Hi Christiaan,
My fiancée is Brazilian and is still learning English. (Although she does a good job!) Even though I have known her for more than a year, I still don't know what words she will know and what words she won't. She often knows words I would think are hard and doesn't know words I would think are easy. She still has trouble with "to run out [of something]" even though I've explained it a couple times. But she has no problem with words such as archive, endocrine, spermatozoa, epithelium, onomatopoeia, and dissonance. I don't even know with my own native-English-speaking friends when they will stumble on a word that I assume everyone knows (the most recent one was 'smarmy').

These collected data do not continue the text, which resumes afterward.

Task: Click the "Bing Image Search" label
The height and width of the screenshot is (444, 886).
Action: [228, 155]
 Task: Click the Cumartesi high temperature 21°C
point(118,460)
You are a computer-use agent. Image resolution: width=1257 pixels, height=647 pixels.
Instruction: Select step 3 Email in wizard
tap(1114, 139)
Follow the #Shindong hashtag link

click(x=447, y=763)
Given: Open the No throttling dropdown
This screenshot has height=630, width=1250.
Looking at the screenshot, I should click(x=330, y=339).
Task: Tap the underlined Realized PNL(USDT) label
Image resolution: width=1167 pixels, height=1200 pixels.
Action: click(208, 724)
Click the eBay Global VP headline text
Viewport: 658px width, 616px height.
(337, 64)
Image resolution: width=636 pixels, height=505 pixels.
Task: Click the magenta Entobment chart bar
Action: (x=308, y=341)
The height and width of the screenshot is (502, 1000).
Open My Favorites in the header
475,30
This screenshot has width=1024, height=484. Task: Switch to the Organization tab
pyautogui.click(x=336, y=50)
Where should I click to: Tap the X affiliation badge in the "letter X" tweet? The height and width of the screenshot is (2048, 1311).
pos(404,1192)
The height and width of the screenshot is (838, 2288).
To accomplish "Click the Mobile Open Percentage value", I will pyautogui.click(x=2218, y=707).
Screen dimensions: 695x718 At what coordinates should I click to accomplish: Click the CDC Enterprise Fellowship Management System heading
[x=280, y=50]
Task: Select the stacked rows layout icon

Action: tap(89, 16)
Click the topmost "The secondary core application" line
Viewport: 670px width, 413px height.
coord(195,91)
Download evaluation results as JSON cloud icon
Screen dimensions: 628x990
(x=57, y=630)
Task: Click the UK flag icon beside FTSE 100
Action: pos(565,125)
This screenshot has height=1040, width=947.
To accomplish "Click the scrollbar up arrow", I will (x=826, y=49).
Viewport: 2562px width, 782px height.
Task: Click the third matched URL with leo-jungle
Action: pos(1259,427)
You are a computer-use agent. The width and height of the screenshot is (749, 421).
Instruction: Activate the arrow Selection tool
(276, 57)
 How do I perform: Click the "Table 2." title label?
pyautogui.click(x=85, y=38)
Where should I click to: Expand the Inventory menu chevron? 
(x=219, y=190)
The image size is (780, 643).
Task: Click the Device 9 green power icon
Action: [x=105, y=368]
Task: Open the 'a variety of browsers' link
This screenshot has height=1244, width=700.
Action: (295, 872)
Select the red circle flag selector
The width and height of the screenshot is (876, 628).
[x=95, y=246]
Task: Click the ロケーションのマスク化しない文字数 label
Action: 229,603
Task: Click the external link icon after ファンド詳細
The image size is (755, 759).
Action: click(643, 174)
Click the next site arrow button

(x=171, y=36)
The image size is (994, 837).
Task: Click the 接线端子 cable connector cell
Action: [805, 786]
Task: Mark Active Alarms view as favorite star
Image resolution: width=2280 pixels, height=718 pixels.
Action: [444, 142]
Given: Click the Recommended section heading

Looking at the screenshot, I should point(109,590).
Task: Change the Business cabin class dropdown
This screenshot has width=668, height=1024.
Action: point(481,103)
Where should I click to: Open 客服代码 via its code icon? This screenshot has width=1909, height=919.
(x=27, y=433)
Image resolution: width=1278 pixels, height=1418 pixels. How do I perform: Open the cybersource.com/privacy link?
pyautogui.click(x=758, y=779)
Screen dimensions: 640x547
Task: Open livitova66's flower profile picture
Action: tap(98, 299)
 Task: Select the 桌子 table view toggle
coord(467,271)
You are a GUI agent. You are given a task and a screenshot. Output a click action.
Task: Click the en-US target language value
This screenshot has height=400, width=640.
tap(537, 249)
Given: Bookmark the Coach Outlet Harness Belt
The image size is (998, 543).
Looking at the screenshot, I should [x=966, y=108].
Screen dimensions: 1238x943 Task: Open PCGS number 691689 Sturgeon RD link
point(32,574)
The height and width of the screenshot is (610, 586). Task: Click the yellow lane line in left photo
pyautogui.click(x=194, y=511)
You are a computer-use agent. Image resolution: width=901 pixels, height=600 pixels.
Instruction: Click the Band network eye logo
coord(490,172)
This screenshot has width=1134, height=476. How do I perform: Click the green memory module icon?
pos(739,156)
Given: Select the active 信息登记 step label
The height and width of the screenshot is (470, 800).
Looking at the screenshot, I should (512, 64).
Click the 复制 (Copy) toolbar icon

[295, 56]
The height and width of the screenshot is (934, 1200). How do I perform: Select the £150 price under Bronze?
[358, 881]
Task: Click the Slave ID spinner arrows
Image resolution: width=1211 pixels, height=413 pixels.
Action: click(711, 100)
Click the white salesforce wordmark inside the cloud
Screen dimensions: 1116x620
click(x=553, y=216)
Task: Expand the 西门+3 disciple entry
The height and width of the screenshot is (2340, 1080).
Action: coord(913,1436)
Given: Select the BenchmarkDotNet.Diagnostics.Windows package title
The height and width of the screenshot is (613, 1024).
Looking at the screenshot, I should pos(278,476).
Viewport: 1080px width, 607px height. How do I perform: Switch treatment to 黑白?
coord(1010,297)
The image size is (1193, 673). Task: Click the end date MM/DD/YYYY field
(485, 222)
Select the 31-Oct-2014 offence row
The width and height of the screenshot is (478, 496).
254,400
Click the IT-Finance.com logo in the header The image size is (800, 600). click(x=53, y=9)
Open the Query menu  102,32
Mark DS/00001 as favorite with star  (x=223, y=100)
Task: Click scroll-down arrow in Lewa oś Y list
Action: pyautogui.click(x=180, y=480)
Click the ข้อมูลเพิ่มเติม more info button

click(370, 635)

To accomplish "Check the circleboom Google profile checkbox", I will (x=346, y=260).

Generally, when I write, I try to use the perfect word to convey the meaning I intend. Sometimes that word is a little more uncommon than other times. When I am aware that my audience may not be familiar with the word, I still use it, but I also throw in a brief explanation. I try to make it all fit together without sounding as though I am one the one hand intentionally using hard words, or on the other hand as if I am lecturing and explaining what the person might well know extremely well!
Other times, when I don't know there is a need for me to throw in the extra explanatory phrase, people have to ask for clarification or go look something up in the dictionary. If my girlfriend has to have lots of patience with me when I use such words, the other side of the coin is that I have to have lots of patience with her when she has trouble conveying her meaning to me. The reasons are different (I use hard words, and she doesn't know the words), but the communication problem is the same.
Oh... also, half the time she has to be patient with me for explaining things she already understands or I've already explained before. In the end it's all about grace and give-and-take.
Honestly, I would say that if someone is using somewhat hard words, you could take it as a compliment that they have a high opinion of your intelligence and comprehension... as several people in the thread have suggested, deliberately using small words to a non-native English speaker is often a sign of contempt.